This exercise calls for duplicating every entry below exactly, without the images.
Top of DATA FOR THE TASK
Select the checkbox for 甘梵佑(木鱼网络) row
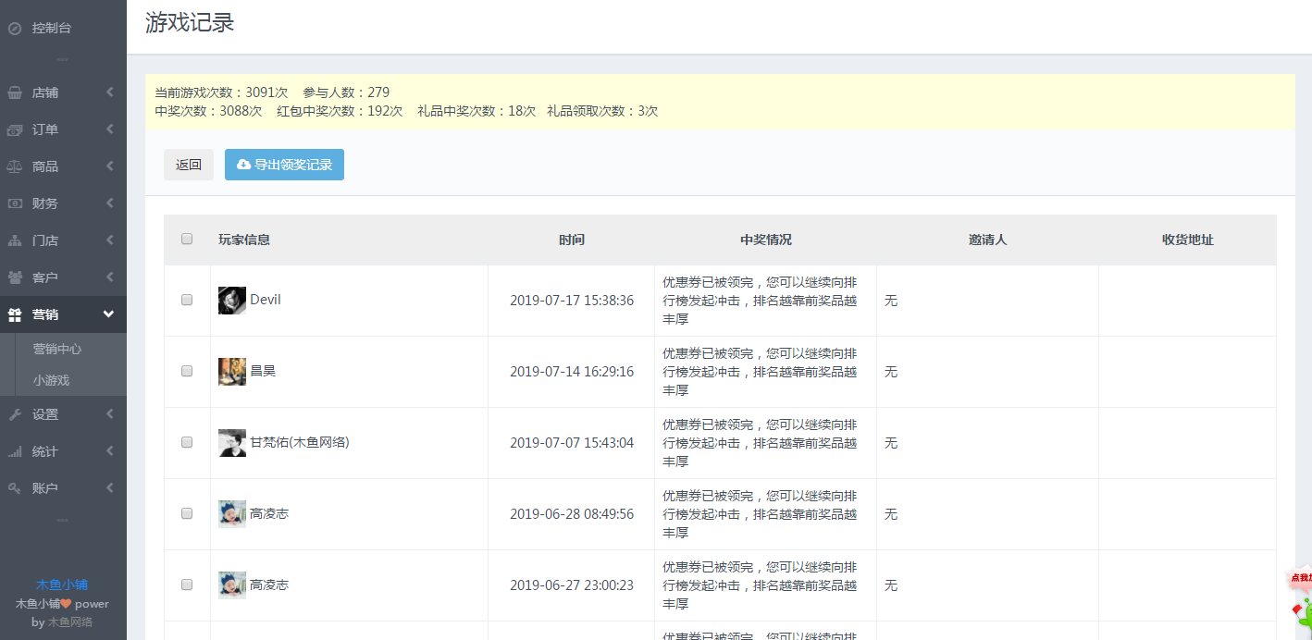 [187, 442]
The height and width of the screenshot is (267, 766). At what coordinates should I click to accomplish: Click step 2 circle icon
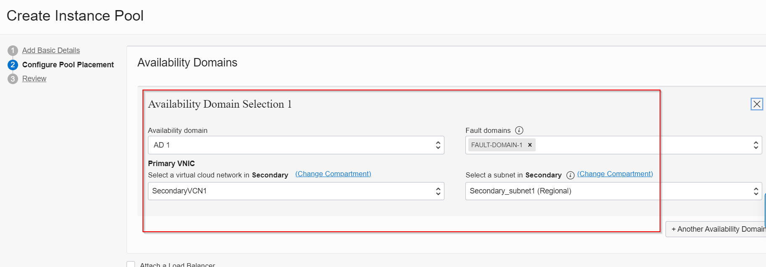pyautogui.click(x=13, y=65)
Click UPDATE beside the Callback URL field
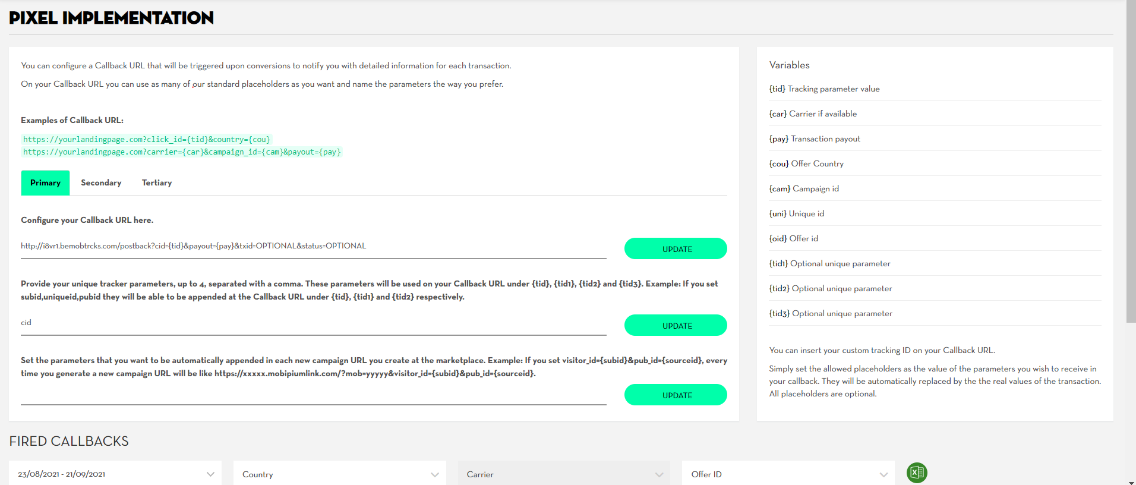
Bottom of DATA FOR THE TASK
SOLVED PROBLEM ▸
Select the checkbox for 甘梵佑(木鱼网络) row
 [187, 442]
The height and width of the screenshot is (267, 766). At what coordinates should I click to accomplish: Click step 2 circle icon
pyautogui.click(x=13, y=65)
Click UPDATE beside the Callback URL field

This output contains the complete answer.